Given the results of the pilot study, researchers at the DRI have recently launched an FDA-approved clinical trial to test the protocol in additional patients. Researchers will be recruiting patients between the ages of 45 and 65 who have been diagnosed with type 2 diabetes after age 40 and have had the disease for more than five but less than 15 years.

The trial participants will be randomized to either standard drug treatment for type 2 diabetes, or to undergo a series of treatments in a hyperbaric chamber at the University of Miami Hospital. During the treatment in a pressurized chamber the patient will be breathing 100 percent oxygen.
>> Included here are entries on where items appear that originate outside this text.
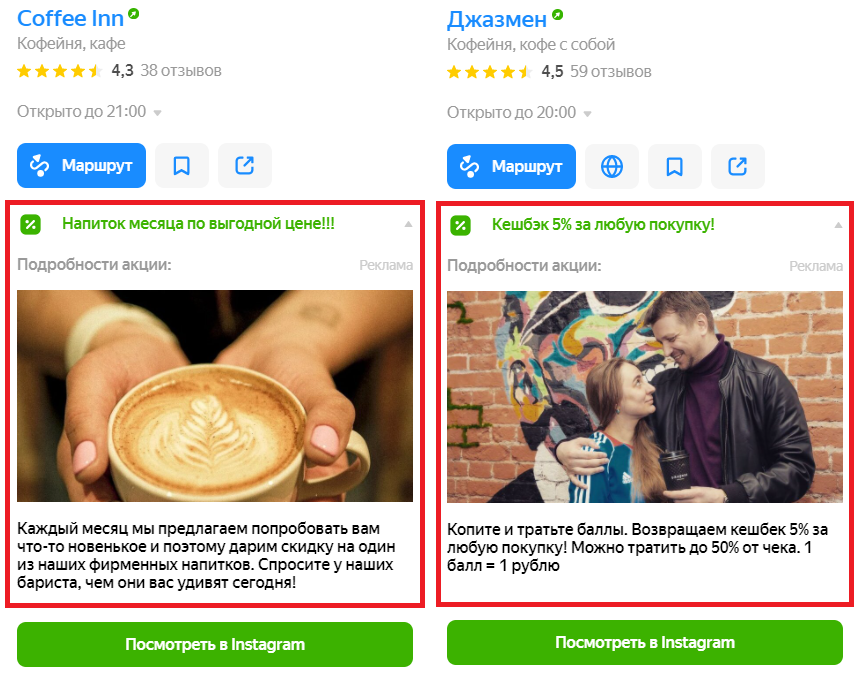Click the share icon under Coffee Inn
The height and width of the screenshot is (682, 862).
tap(245, 165)
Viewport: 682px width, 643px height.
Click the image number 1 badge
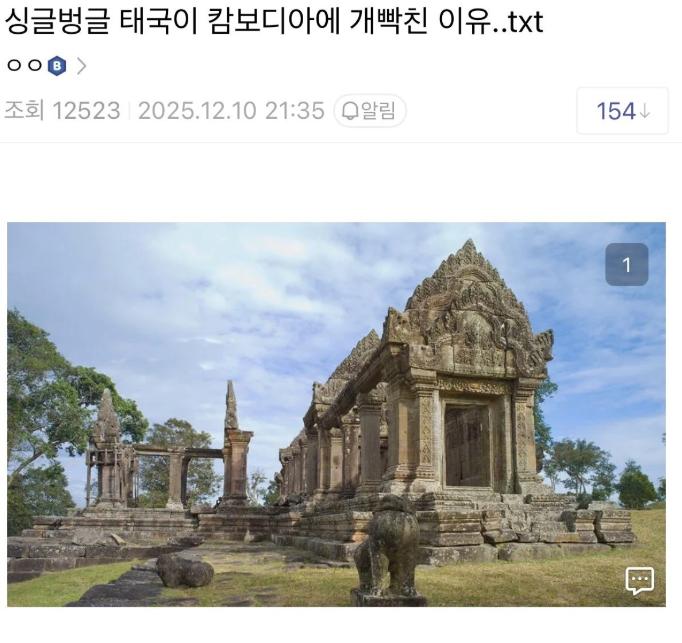[627, 265]
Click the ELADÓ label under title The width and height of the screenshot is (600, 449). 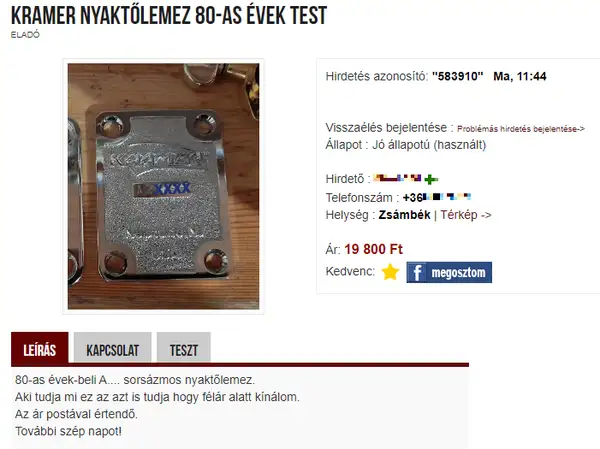[x=25, y=34]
Among other effects, it's believed the high oxygen levels release stem cells from the bone marrow and allow them to circulate through the entire body.

"After 10 oxygen treatments, we will do a bone marrow tap and prepare the cells for re-infusion directly into the pancreas," explains Rodolfo Alejandro, M.D., professor of medicine and director of the clinical islet cell program at the DRI. "Basically we are taking a two-pronged approach: allowing more stem cells to be released into the body through the oxygen treatments, and then infusing the stem cells directly into the pancreas."

Following the infusion, the patients will receive an additional 10 treatments in the hyperbaric chamber.

"Applying this combined approach we will determine whether the combination of hyperbaric oxygen treatment and stem cell infusion can help the pancreas to either recover or function well enough to allow patients to significantly decrease or stop their medications," said Alejandro. "This intervention could alter the disease process in type 2 diabetes, giving the pancreas a chance to recover and possibly regenerate."

"Similar trials will take place in Europe, Asia, and Latin America as part of the DRI Federation collaborative efforts (www.diabetesresearch)," adds Ricordi. "The DRI at the University of Miami Miller School of Medicine will be the only site performing this particular protocol in the United States. If the initial encouraging results are confirmed in patients with Type 2 diabetes, similar trials will be planned for patients with Type 1 diabetes.